------ THE DATA

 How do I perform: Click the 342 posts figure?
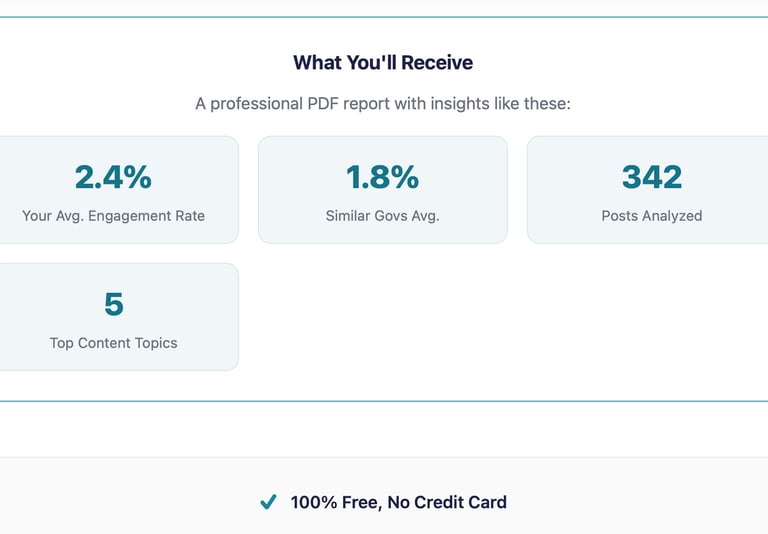pos(652,177)
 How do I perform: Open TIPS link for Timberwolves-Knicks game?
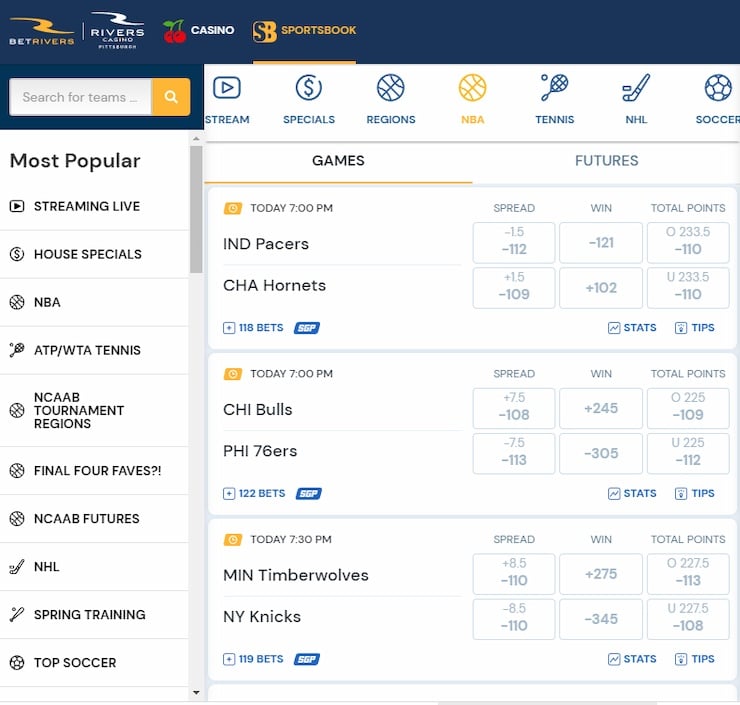695,660
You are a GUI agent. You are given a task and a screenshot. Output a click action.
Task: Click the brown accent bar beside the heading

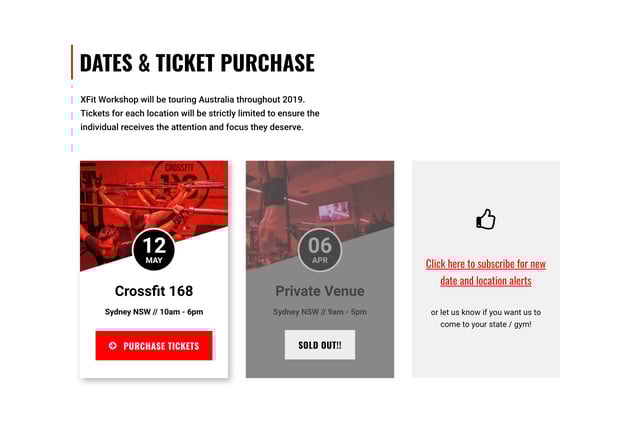pos(72,62)
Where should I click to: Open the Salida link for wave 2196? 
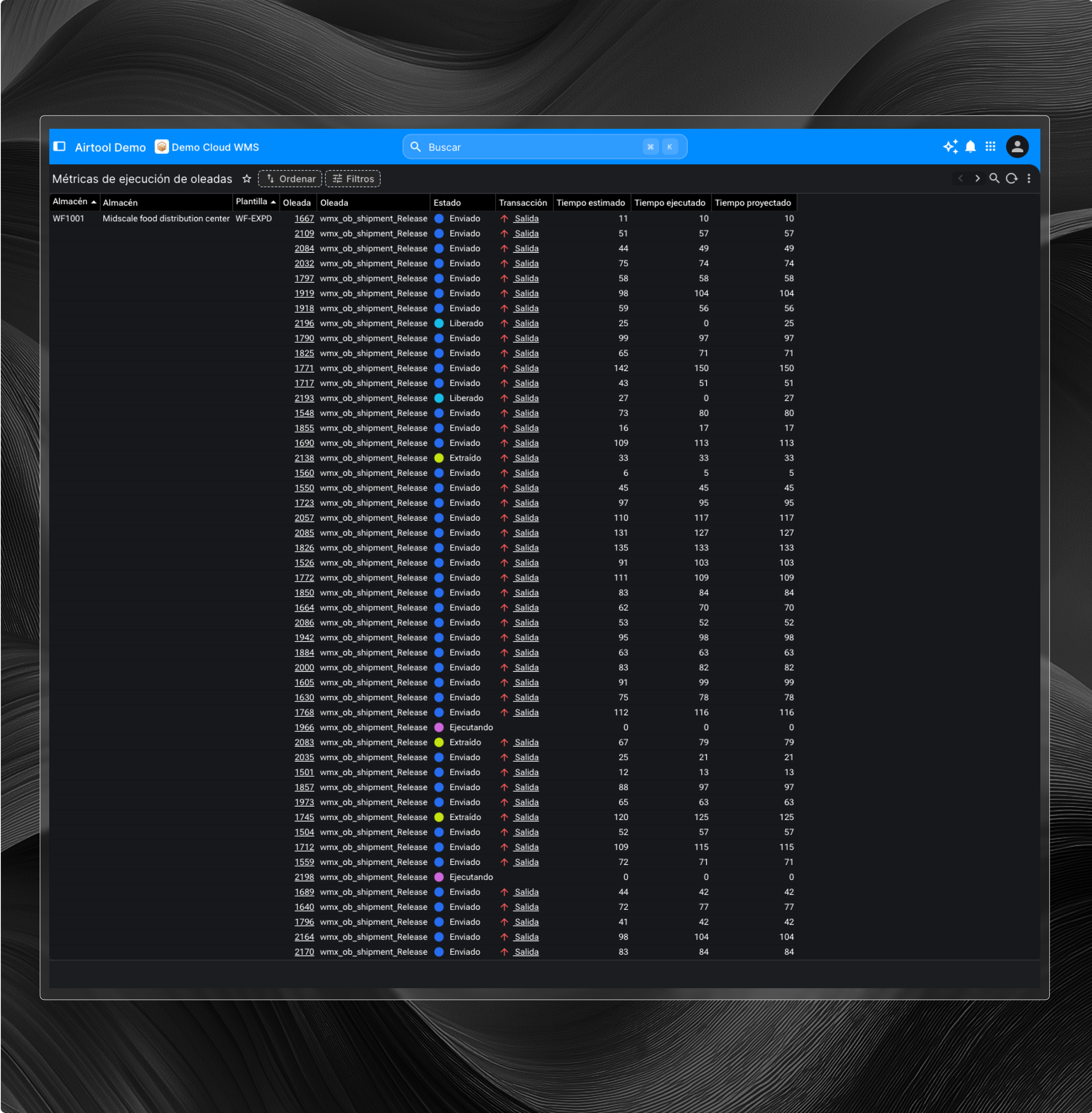526,324
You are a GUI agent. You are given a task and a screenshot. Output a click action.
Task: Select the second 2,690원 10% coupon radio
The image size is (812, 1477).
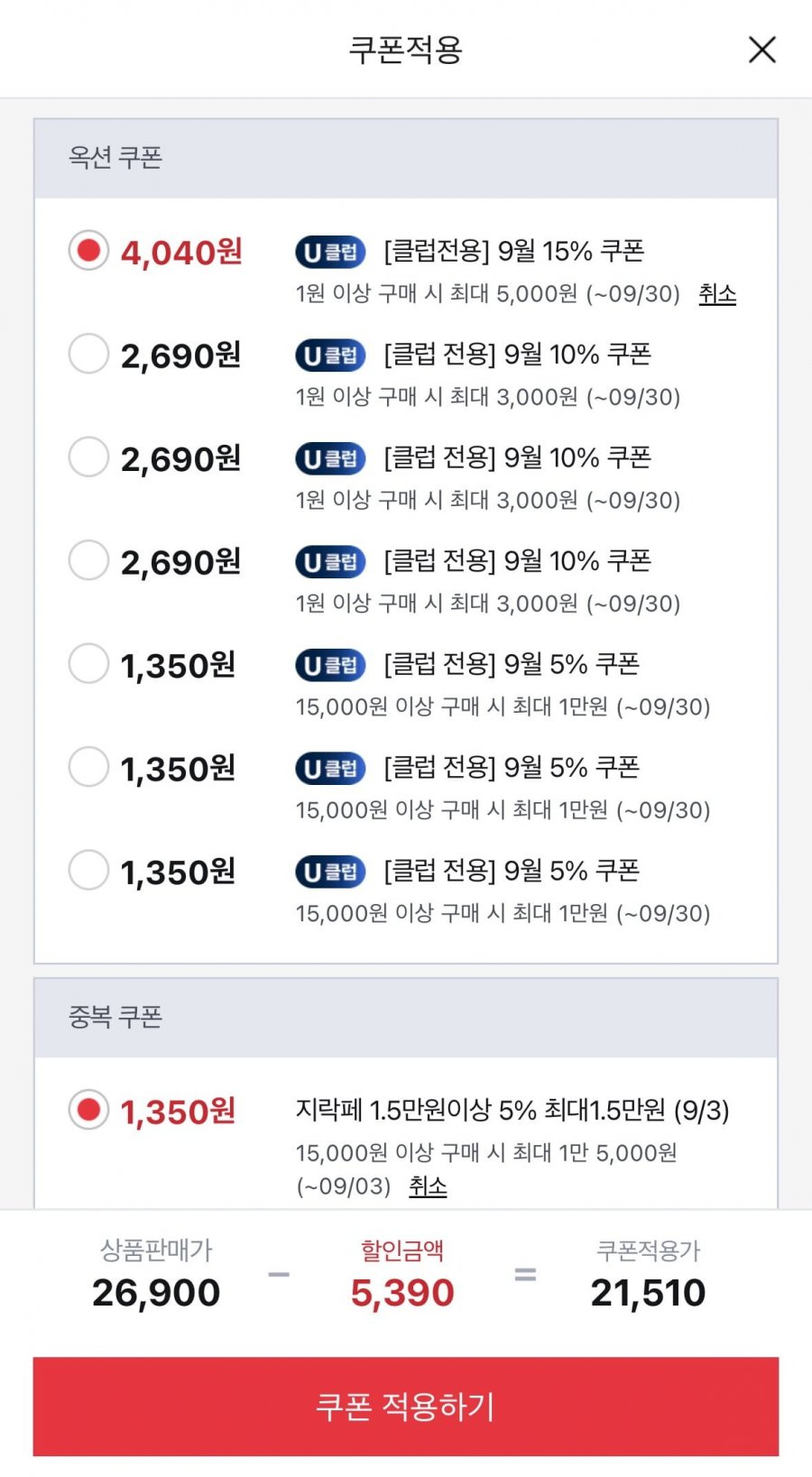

------------

Quote every item above word for word, leaving out the pictures.

 How do I perform: Click the 342 posts figure?
pos(652,177)
 How do I perform: Open TIPS link for Timberwolves-Knicks game?
695,660
You are a GUI agent. You are given a task and a screenshot. Output a click action.
Task: Click the brown accent bar beside the heading

pos(72,62)
Where should I click to: Open the Salida link for wave 2196? 
526,324
You are a GUI agent. You are given a task and a screenshot. Output a click action.
Task: Select the second 2,690원 10% coupon radio
The image size is (812, 1477).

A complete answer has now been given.